(YOUR INSTRUCTIONS): When the line containing "Where should I click to: Expand the" is reached, begin transcribing. Continue exactly through the final line of the listing, and return nothing else.
• • • • •
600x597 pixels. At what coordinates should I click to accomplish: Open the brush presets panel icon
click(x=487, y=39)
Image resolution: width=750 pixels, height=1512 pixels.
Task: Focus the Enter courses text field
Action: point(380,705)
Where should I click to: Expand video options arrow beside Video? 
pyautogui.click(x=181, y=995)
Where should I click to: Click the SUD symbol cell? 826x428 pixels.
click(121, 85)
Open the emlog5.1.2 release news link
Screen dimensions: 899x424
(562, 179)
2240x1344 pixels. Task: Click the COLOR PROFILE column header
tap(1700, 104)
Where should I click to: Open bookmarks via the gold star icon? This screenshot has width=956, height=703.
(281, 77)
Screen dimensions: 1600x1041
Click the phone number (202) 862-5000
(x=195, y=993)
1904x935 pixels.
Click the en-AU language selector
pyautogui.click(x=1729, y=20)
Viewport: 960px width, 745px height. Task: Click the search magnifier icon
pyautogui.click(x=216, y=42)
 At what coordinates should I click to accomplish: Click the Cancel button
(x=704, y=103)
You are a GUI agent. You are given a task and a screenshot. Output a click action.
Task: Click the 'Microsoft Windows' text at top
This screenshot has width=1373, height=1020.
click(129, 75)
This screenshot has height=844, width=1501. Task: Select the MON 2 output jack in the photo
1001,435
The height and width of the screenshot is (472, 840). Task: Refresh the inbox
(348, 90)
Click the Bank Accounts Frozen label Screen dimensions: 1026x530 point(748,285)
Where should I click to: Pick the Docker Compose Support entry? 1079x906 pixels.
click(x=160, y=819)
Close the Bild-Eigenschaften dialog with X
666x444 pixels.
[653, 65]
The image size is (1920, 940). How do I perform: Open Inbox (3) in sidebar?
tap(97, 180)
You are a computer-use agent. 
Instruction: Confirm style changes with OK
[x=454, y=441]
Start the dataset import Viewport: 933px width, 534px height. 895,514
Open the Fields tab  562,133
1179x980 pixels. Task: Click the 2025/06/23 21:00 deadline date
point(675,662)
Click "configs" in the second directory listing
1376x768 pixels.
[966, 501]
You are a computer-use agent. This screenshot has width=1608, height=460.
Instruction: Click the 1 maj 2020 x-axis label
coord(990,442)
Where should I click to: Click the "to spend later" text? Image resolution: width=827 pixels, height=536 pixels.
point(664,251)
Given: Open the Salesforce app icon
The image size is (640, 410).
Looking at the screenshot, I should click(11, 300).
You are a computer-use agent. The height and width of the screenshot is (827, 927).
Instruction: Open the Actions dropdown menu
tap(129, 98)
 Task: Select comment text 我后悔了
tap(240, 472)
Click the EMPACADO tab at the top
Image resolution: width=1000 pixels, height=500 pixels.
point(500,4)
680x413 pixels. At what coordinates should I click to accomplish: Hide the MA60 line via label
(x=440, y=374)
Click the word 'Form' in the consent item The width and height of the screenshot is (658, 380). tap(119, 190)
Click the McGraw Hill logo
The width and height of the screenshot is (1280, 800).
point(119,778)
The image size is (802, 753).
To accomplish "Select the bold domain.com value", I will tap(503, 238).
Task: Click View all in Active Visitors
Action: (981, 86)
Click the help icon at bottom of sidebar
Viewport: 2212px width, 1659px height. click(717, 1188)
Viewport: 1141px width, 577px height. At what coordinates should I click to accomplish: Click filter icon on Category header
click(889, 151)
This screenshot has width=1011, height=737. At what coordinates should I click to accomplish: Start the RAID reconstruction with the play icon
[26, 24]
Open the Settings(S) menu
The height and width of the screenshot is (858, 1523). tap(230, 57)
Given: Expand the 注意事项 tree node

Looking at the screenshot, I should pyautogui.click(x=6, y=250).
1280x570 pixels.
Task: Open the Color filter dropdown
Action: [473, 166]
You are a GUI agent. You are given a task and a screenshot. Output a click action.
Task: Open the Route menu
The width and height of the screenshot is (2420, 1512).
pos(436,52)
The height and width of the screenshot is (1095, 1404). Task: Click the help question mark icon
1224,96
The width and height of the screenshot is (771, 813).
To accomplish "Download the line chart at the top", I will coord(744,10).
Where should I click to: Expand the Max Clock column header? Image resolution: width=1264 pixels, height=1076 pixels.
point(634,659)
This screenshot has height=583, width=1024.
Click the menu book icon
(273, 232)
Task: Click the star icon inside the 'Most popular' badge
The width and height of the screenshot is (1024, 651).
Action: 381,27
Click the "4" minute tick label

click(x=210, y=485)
• • • • •
(THE ANSWER):
Where should I click to: Expand the Max Clock column header? Image resolution: width=1264 pixels, height=1076 pixels.
point(634,659)
This screenshot has height=583, width=1024.
Click the menu book icon
(273, 232)
Task: Click the star icon inside the 'Most popular' badge
The width and height of the screenshot is (1024, 651).
Action: 381,27
Click the "4" minute tick label

click(x=210, y=485)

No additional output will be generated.